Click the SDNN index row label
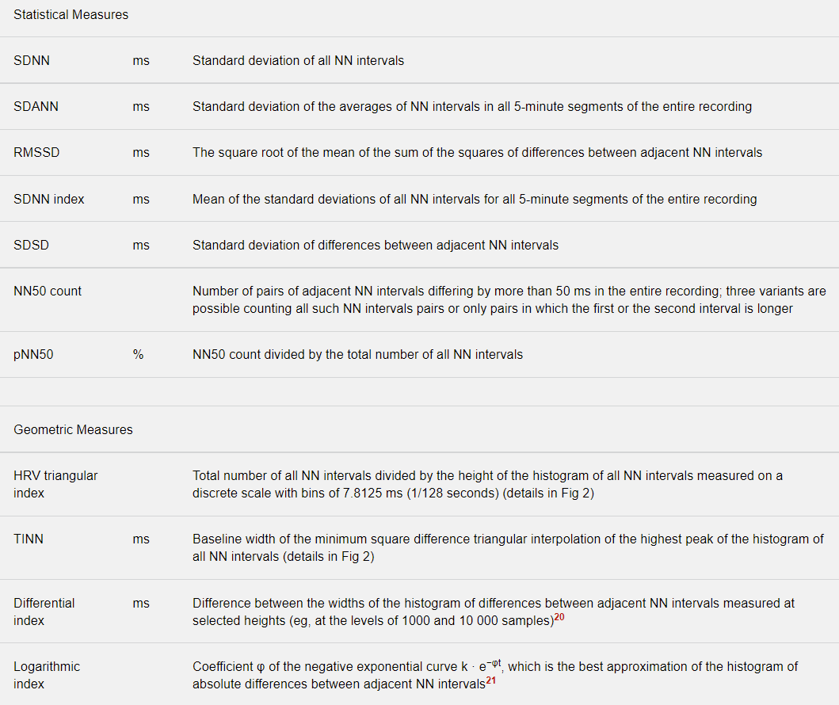Image resolution: width=839 pixels, height=705 pixels. pos(49,199)
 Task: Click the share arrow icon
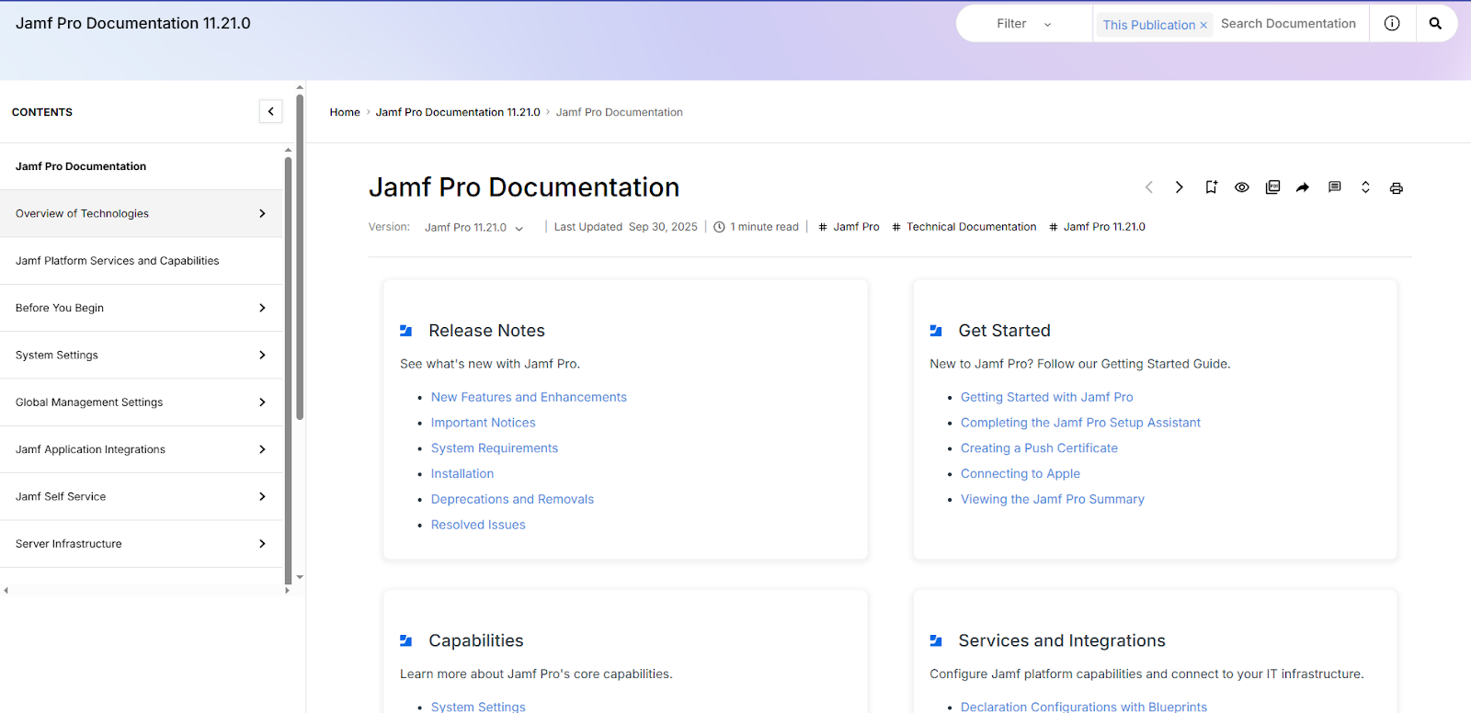[x=1303, y=187]
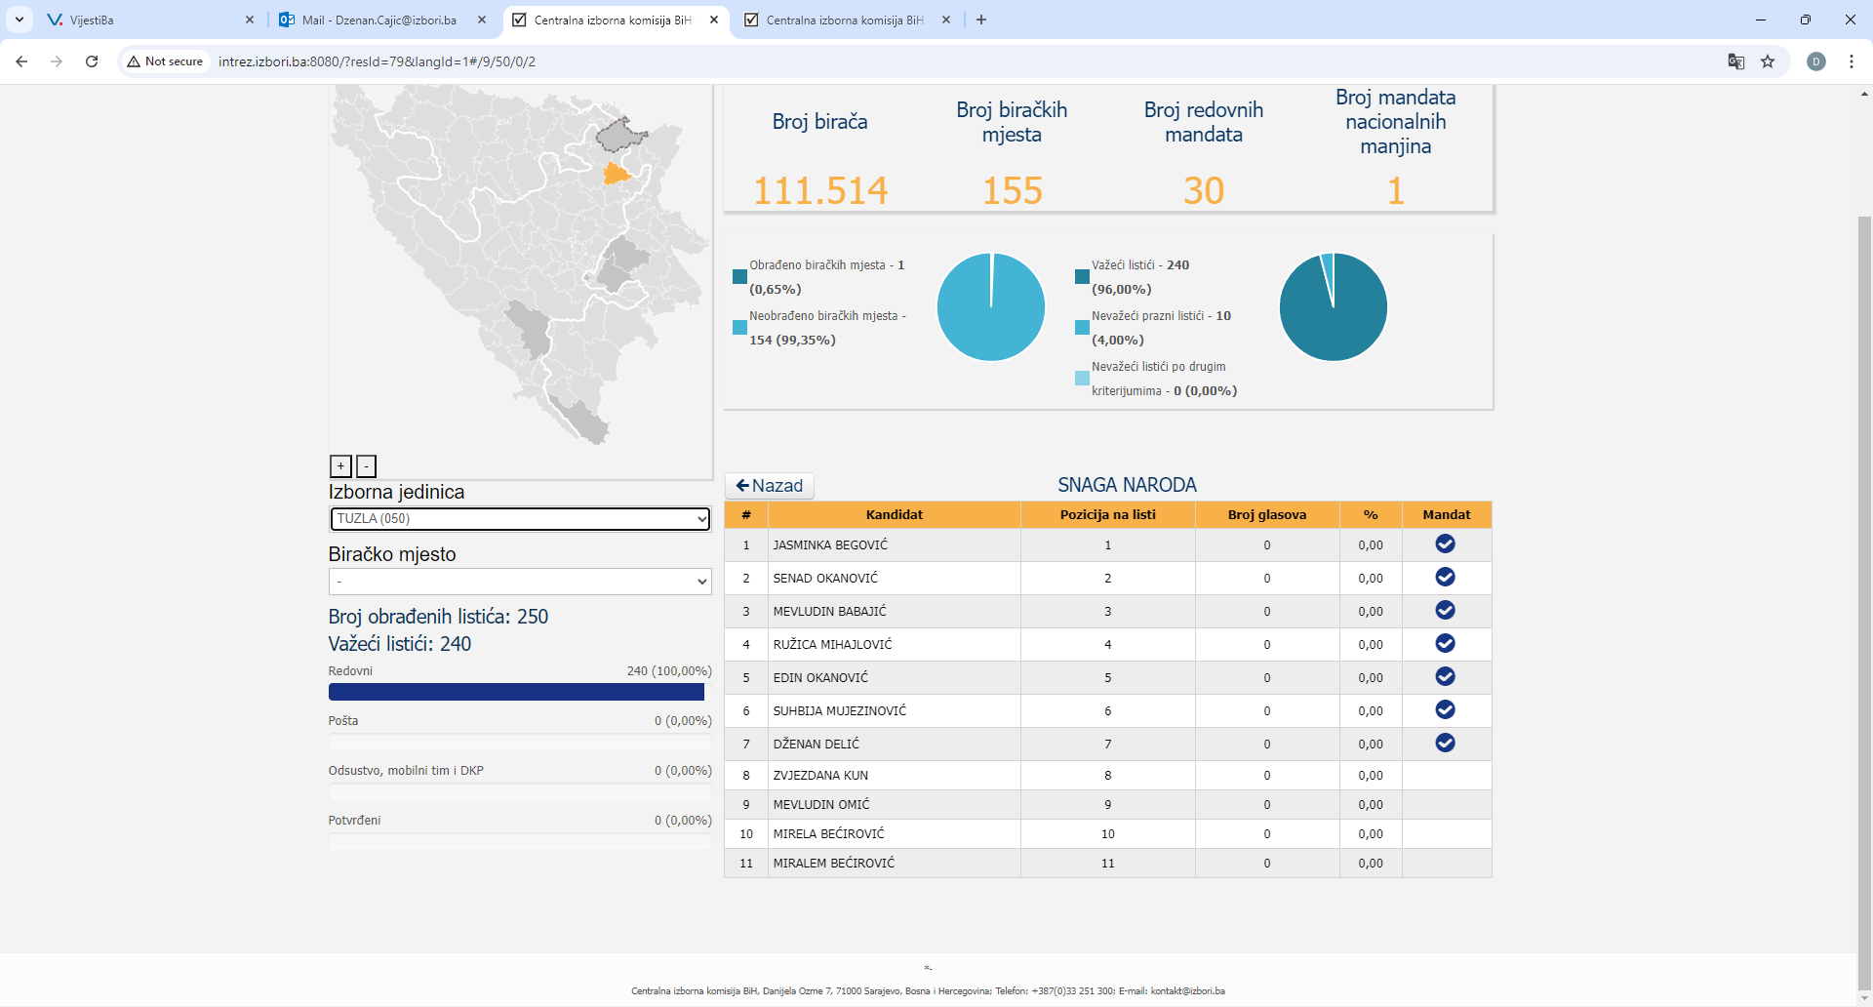The width and height of the screenshot is (1873, 1007).
Task: Click the map zoom in plus button
Action: 340,466
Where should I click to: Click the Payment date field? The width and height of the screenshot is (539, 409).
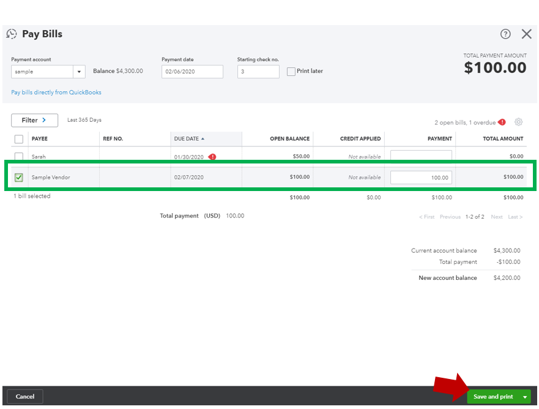(191, 72)
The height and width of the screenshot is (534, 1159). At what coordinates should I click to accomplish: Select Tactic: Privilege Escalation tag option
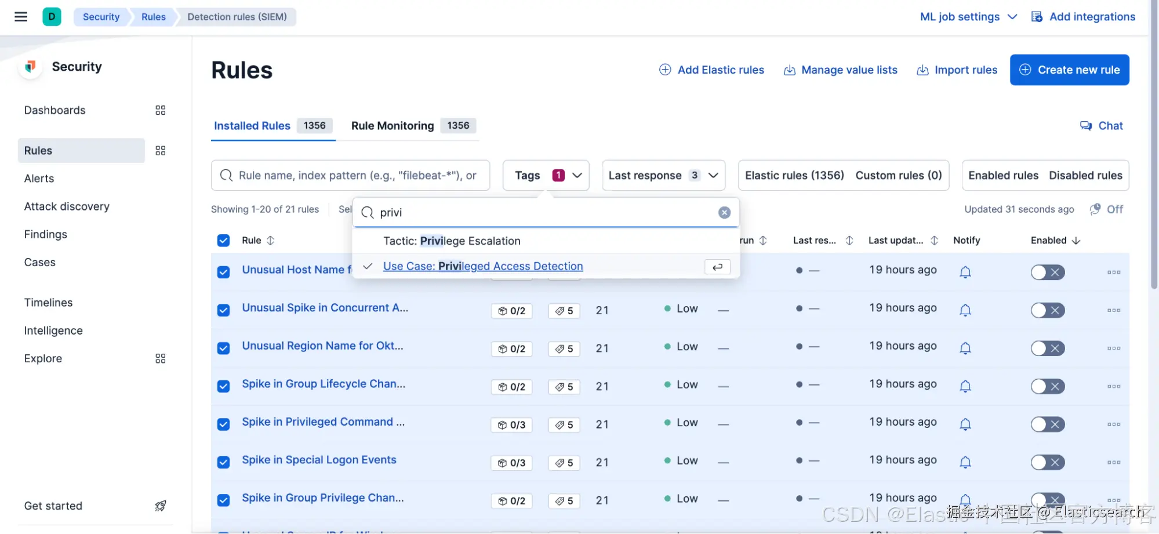click(x=452, y=241)
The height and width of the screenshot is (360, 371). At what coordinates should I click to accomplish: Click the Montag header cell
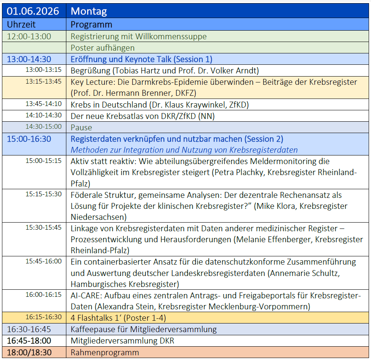click(x=89, y=11)
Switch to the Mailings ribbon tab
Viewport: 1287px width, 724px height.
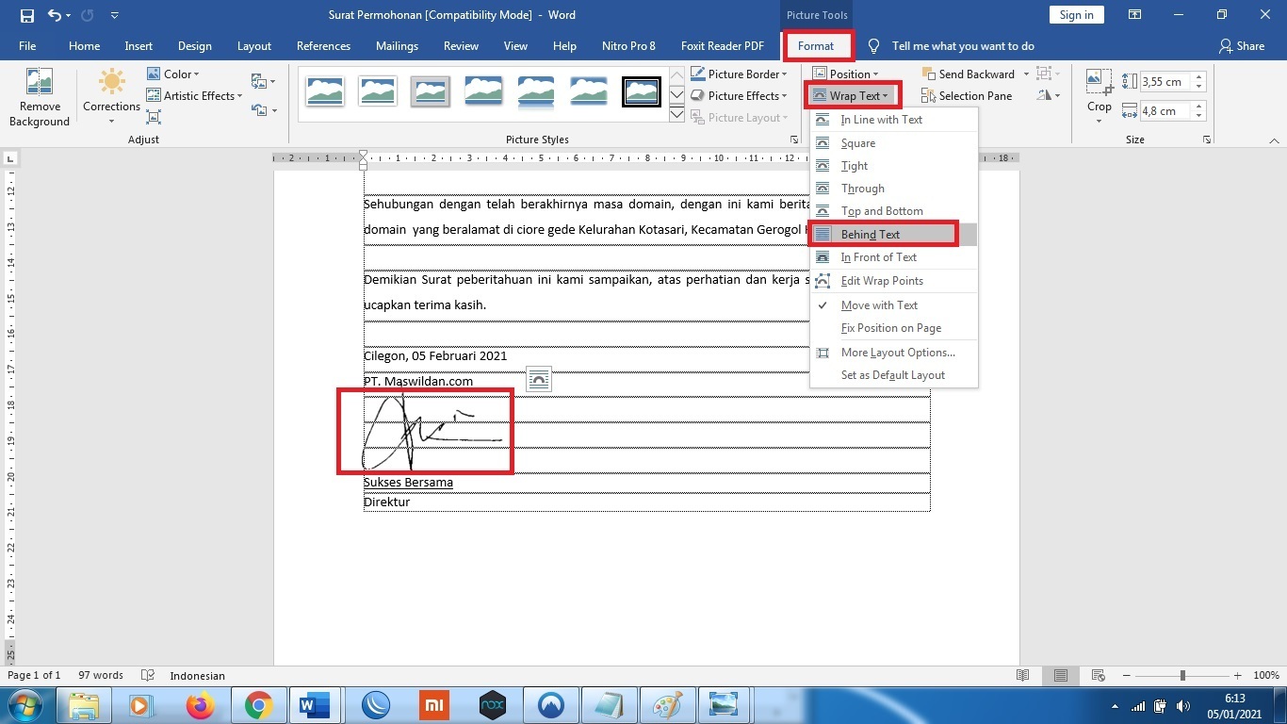397,45
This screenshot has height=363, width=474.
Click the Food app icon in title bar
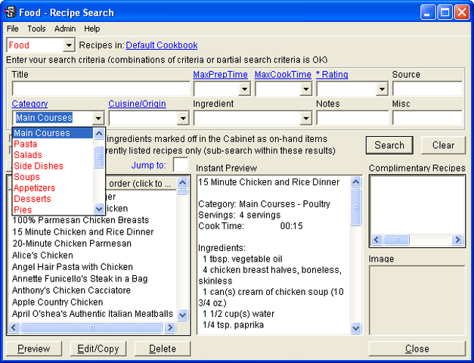[11, 12]
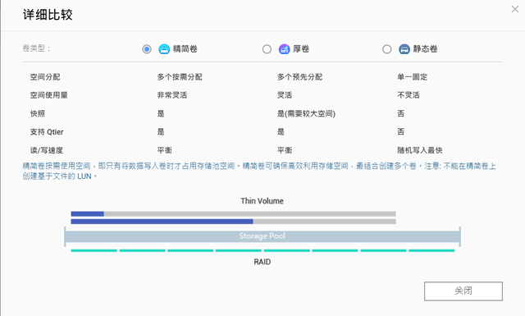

OBJECTIVE
Count the lines in the records above that contain the string "accomplish". Give only the number.

OUTPUT FOR THIS EXERCISE
2